In a significant stride towards sustainable energy solutions, a team of researchers from the Department of Electrical and Electronic Engineering has unveiled a groundbreaking innovation. Their paper titled “A Novel Multi-Port High-Gain Bidirectional DC–DC Converter for Energy Storage System Integration with DC Microgrids” has been accepted in the prestigious Q1 Journal of Energy Storage, boasting an impressive impact factor of 9.4. The study focuses on addressing the critical challenges associated with energy storage systems (ESS) in direct current (DC) microgrids. Dr Ramanjaneya Reddy, Assistant Professor, Dr Tarkeshwar Mahto, Assistant Professor, and Mrs Maya Vijayan, a dedicated PhD Scholar, collaborated to design a multi-port high-gain bidirectional DC-DC converter. This innovative converter facilitates seamless integration of energy storage systems with DC microgrids, enhancing overall system efficiency and reliability.
Abstract
Bidirectional converters have often been used in numerous applications like DC microgrids, renewable energy, hybrid energy storage systems, electric vehicles, etc. The paper proposes a novel multi-port high-gain (NMPHG) bidirectional DC-DC converter that supports DC microgrid (DC-MG) applications. The main contributions of the proposed converter are high step-up/step-down conversion gain, multiple input ports, lower switch voltage stress, and lower component count owing to the single converter with multiple input ports for DC microgrid applications.
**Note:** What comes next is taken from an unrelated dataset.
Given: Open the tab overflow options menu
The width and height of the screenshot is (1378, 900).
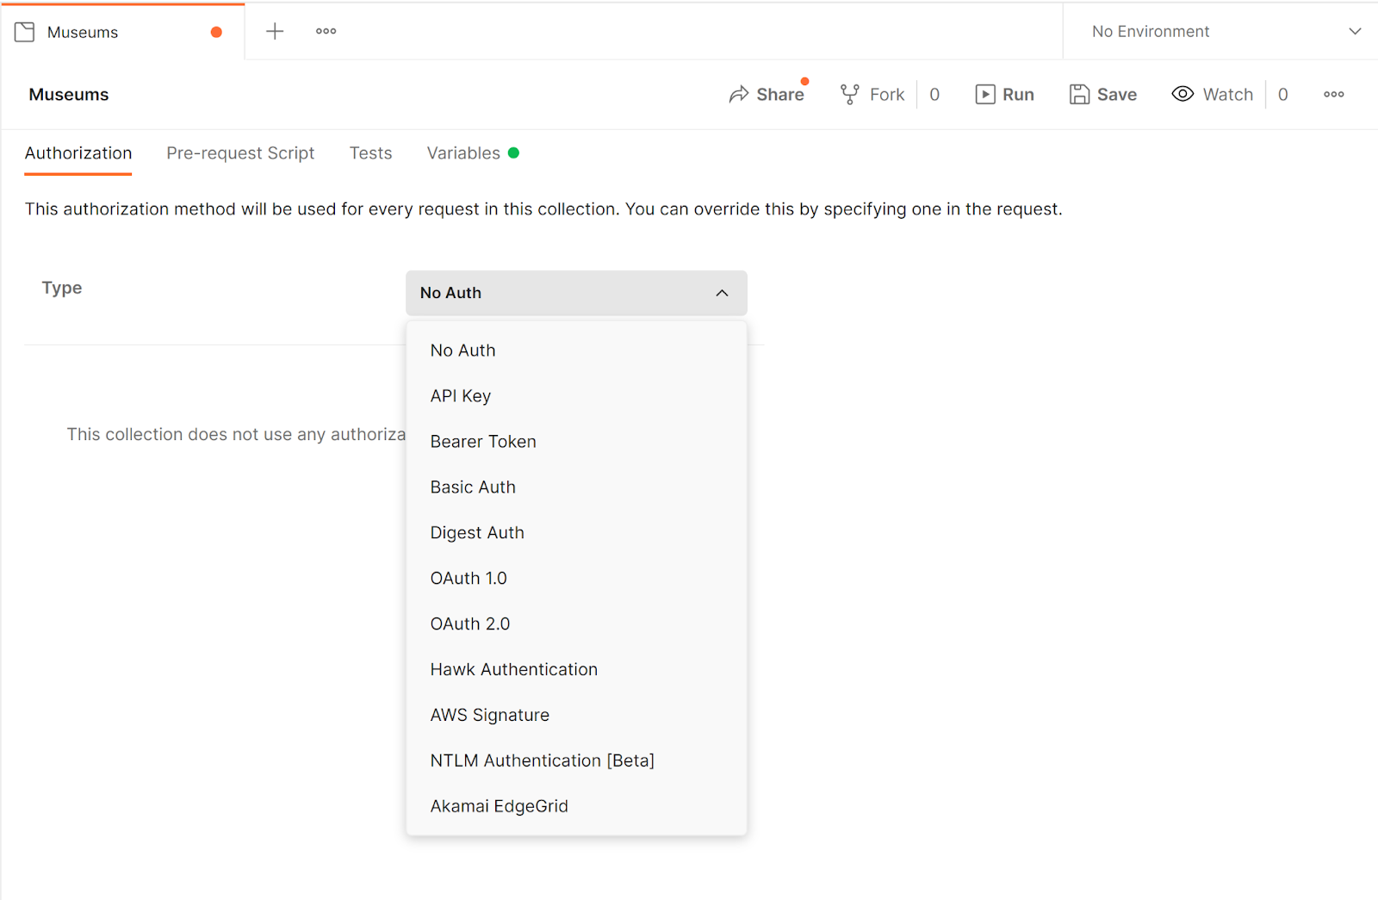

The detailed operational principle, analysis, and design considerations of proposed NMPHG bidirectional DC-DC converters are discussed. Furthermore, the loss analysis, detailed comparison with similar works, and efficiency analysis with non-modalities during forward power flow (LV to HV) and reverse power flow (HV to LV) modes are presented. The efficiency of the proposed converter is found to be 93.8% in forward power flow and 92.9% in reverse power flow modes at rated power. Finally, a hardware prototype of the proposed NMPHG bidirectional DC-DC converter is implemented with 100 W in FPF mode and 200 W in RPF mode with a TMS320F28335 processor and validated with theoretical counterparts.
Explanation of Research in Layperson’s Terms
The proposed converter is a 200W bidirectional topology used in DC microgrid applications such as renewable energy, hybrid energy storage systems, and electric vehicles. The converter can accept two or more sources to supply the load. Thus, it is suitable for various applications of traction vehicles. It exhibits a lower switch stress and reduces the component ratings to lower values.
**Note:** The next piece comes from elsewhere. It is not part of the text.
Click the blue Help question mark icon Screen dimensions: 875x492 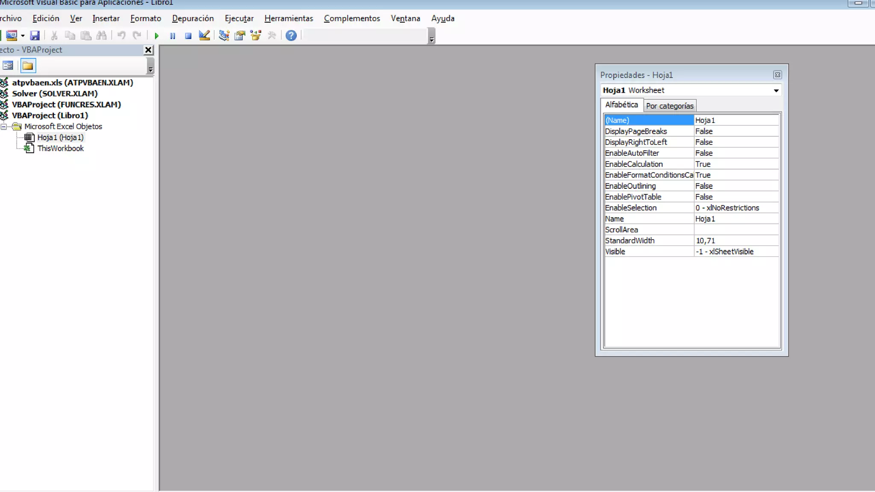[291, 35]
Title of Research Paper in the Citation Format
A NOVEL MULTI-PORT HIGH-GAIN BIDIRECTIONAL DC-DC CONVERTER FOR ENERGY STORAGE SYSTEM INTEGRATION WITH DC MICROGRIDS
Vijayan, Maya, Ramanjaneya Reddy Udumula, Tarkeshwar Mahto, and Ravi Eswar KM. “A novel multi-port high-gain bidirectional DC-DC converter for energy storage system integration with DC microgrids.” Journal of Energy Storage 87 (2024): 111431.
Practical Implementation or the Social Implications Associated with it
The features include port expandability on the source side, lower switch voltage stress, bidirectional property, and fewer components. It is most suitable for electric vehicles, Unmanned ariel vehicles, and energy storage systems at renewable power plants, etc. It improves the reliability of the grid system whereas hybrid energy storage systems with battery or supercapacitor will improve system stability.
It can be used in various on-grid and off-grid applications like hospitals, offices, and educational institutions, especially where energy backup is very important. These types of converters are more specific for use in fast power transition required such as EVs, drones, aircraft, space vehicles, etc. The major advantage is the reduction in the size of the converter due to multiple source capability and ease of control.
Future Research Plans
We plan to work on a bidirectional converter with better efficiency and ultra-high gain. That should be able to reduce the size of the converter and the source ratings too. Design and implement bidirectional multi-port converters for various applications of DC microgrids, such as renewable and hybrid storage integration.